We all have emotional trauma, and it seems the more my trauma releases and quietens, the more I can hear the pain of others. My body, breath and mind hold the memory of the patterns of trauma, not yet fully released. This residual energy primes me to the feelings and patterns of others. I can hear them more clearly. I can feel the energy of consciousness moving through the world.
As a yoga teacher working with students dealing with trauma, I have to remember two things: 1) not to let my own trauma impinge on someone else’s practice and 2) to be mindful…of being present, of my language, and of the current needs of the traumatized student. I know yoga is beneficial for healing and trauma; I have experienced the release that can come from the practice of yoga in my own body and mind.

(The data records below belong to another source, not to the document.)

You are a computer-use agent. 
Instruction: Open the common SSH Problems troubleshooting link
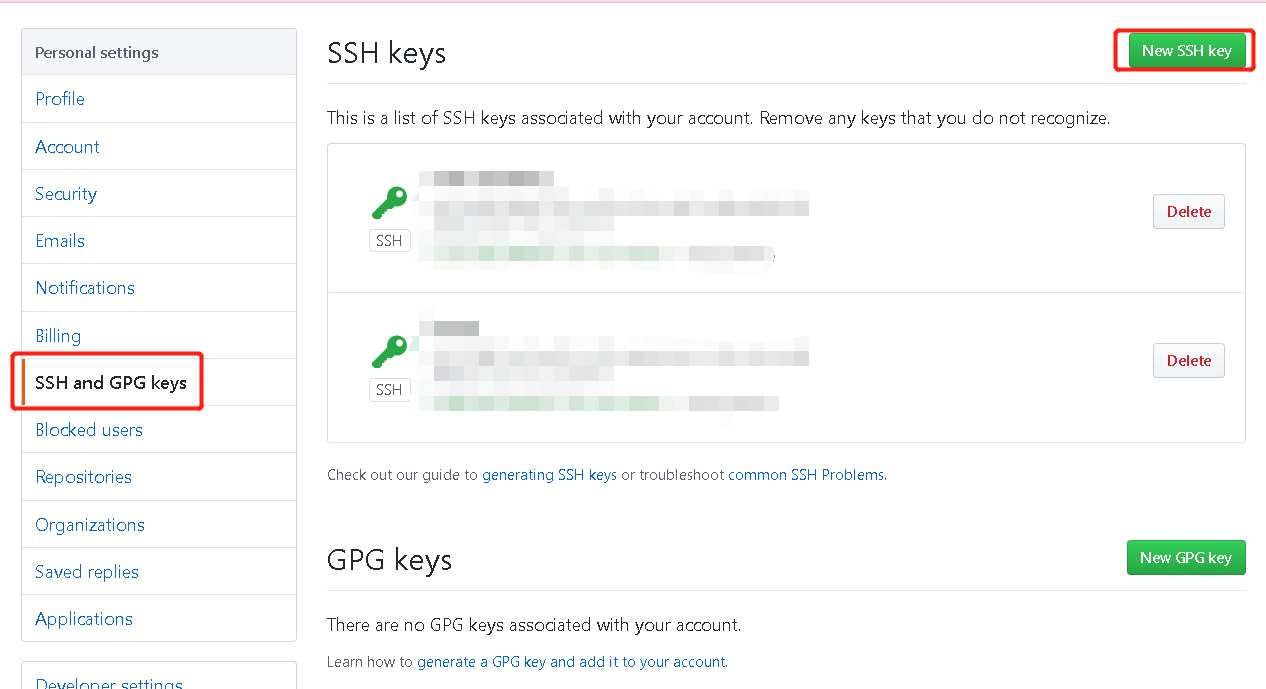(x=805, y=474)
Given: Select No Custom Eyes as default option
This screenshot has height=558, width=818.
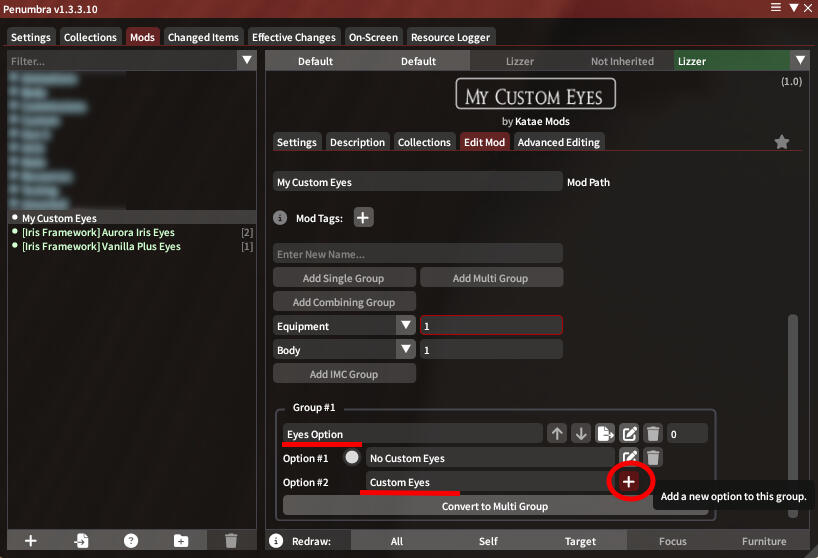Looking at the screenshot, I should (x=352, y=458).
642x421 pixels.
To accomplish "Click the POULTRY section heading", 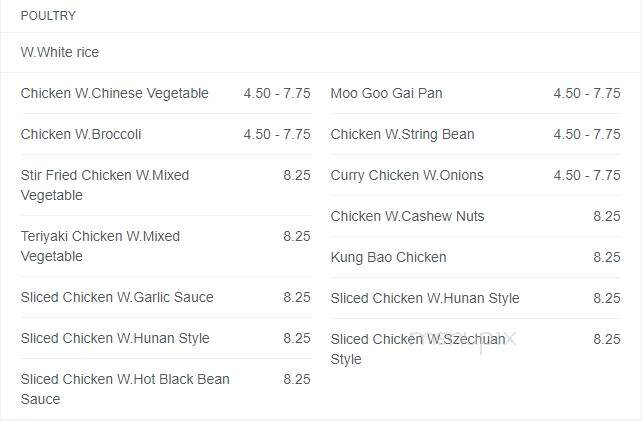I will 48,16.
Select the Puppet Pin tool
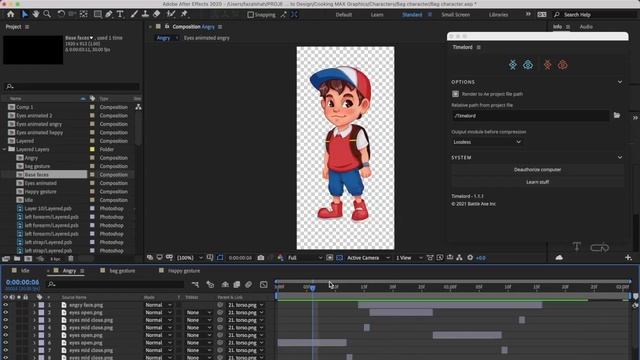Screen dimensions: 640x360 click(184, 14)
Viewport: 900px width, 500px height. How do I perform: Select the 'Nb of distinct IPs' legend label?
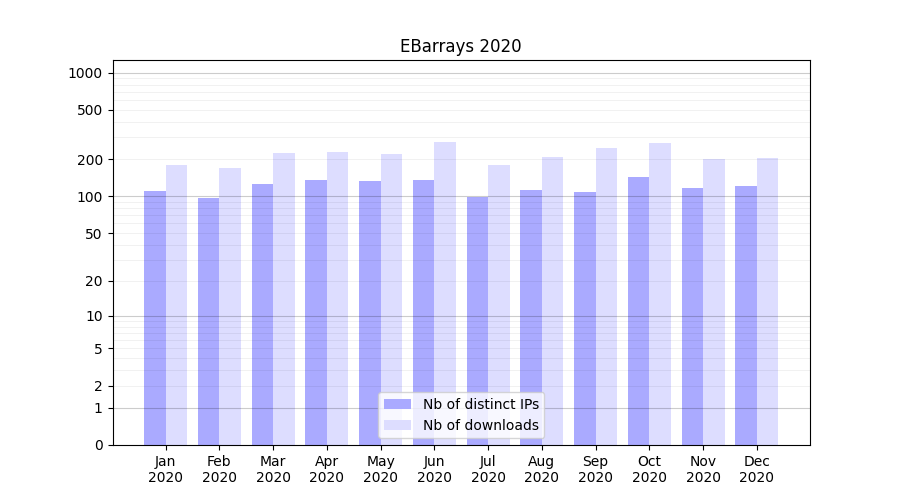click(480, 404)
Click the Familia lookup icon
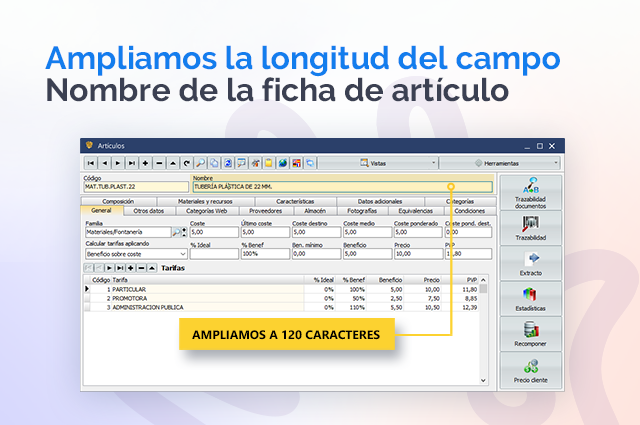Image resolution: width=640 pixels, height=425 pixels. tap(177, 232)
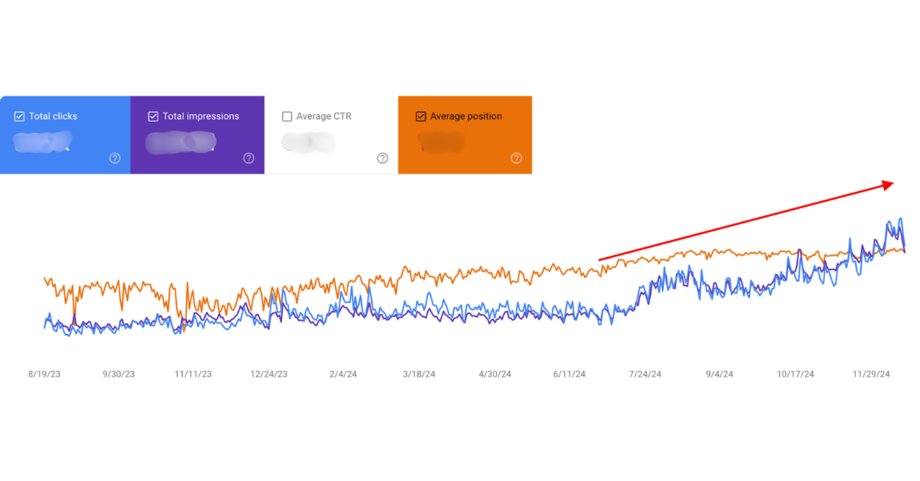Screen dimensions: 920x481
Task: Click the red trend arrow's arrowhead
Action: tap(888, 184)
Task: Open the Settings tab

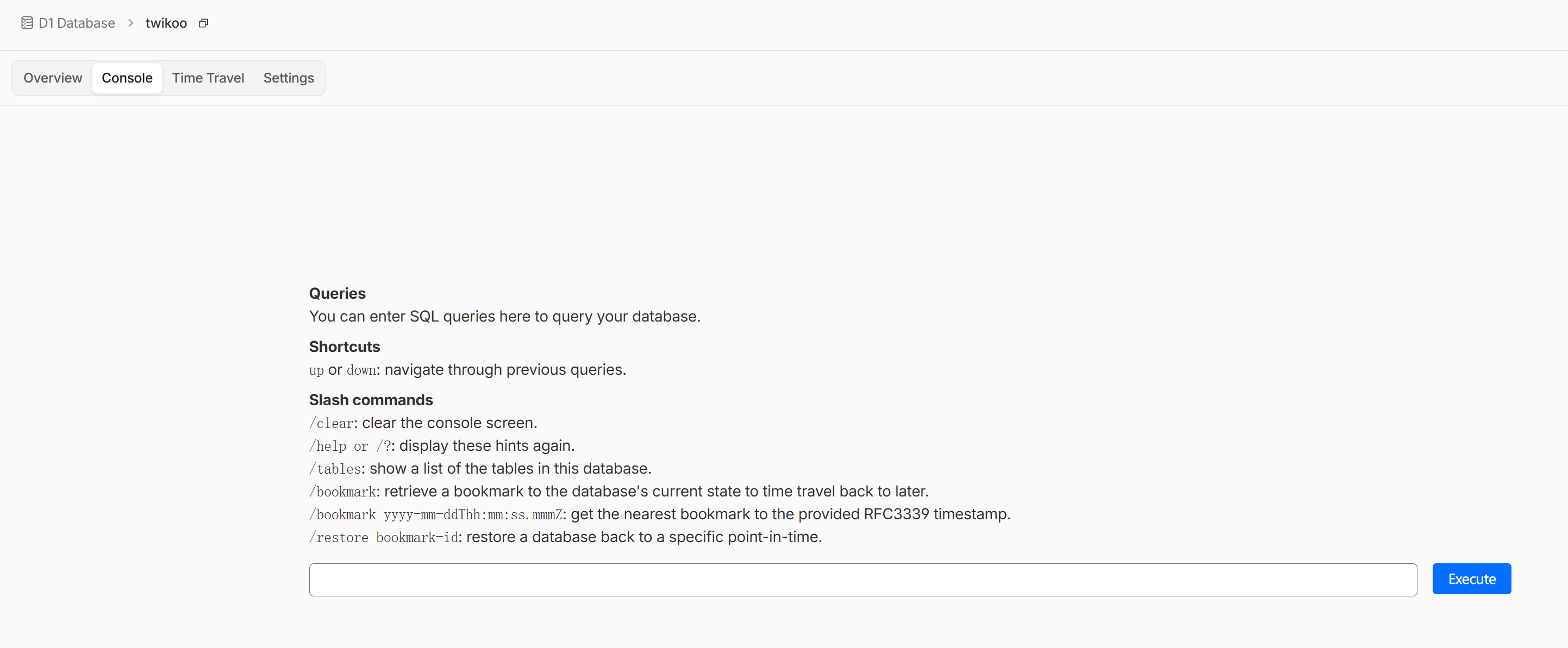Action: [x=289, y=78]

With yoga asana and pranayama, we can gently and safely bring about different feelings in the body and watch the mind’s reactions as the feelings arise, uncovering the cause of these feelings and moods. Once you know why you are in a bad mood, you have the choice and the power to address the cause of the mood. Through yoga we develop awareness of where we hold stress or anger and awareness of when the body gives us clues to indicate what triggers our anger or sadness.
A key to releasing trauma through yoga is knowing how to come home to your ‘basic goodness’ after you have been ‘triggered’. Sometimes a certain pose or the way the teacher guides or cues us triggers a reaction in our bodies that we can’t explain in words; it feels so deep and familiar, yet sometimes in a distant and surreal kind of way. Have you ever noticed how often someone cries in a yoga class? We have all experienced trauma of some description, perhaps only vicariously, but our mind and body have been affected nonetheless.
Our bodies, sometimes more than our minds, hold the memory of trauma. This may be in the form of a tightly contracted psoas, constricted diaphragm, habitual tension in the shoulders, neck or jaw. These tightenings have occurred as a response to a perceived threat, part of our fight or flight response, but once the threat has passed, our bodies very often still do not feel safe enough to release fully into relaxation. As a result, we experience symptoms of trauma such as back pain, digestive problems, anxiety and even PTSD.
When we are in a safe environment, with a yoga teacher we trust (which may be ourselves in a home practice), we are able to recognize the impact of trauma on our bodies and experiment with how poses may trigger or release habitual patterns of responding. With mindfulness we can learn to stay with the body and the breath, being a conscious witness to the trauma that is stored within us, assessing what works and what causes more suffering throughout our practice. In this way, yoga can bring about a deep sense of healing in mind, body and spirit.
Have you ever cried in a yoga class and wondered why? What is your experience with yoga and trauma?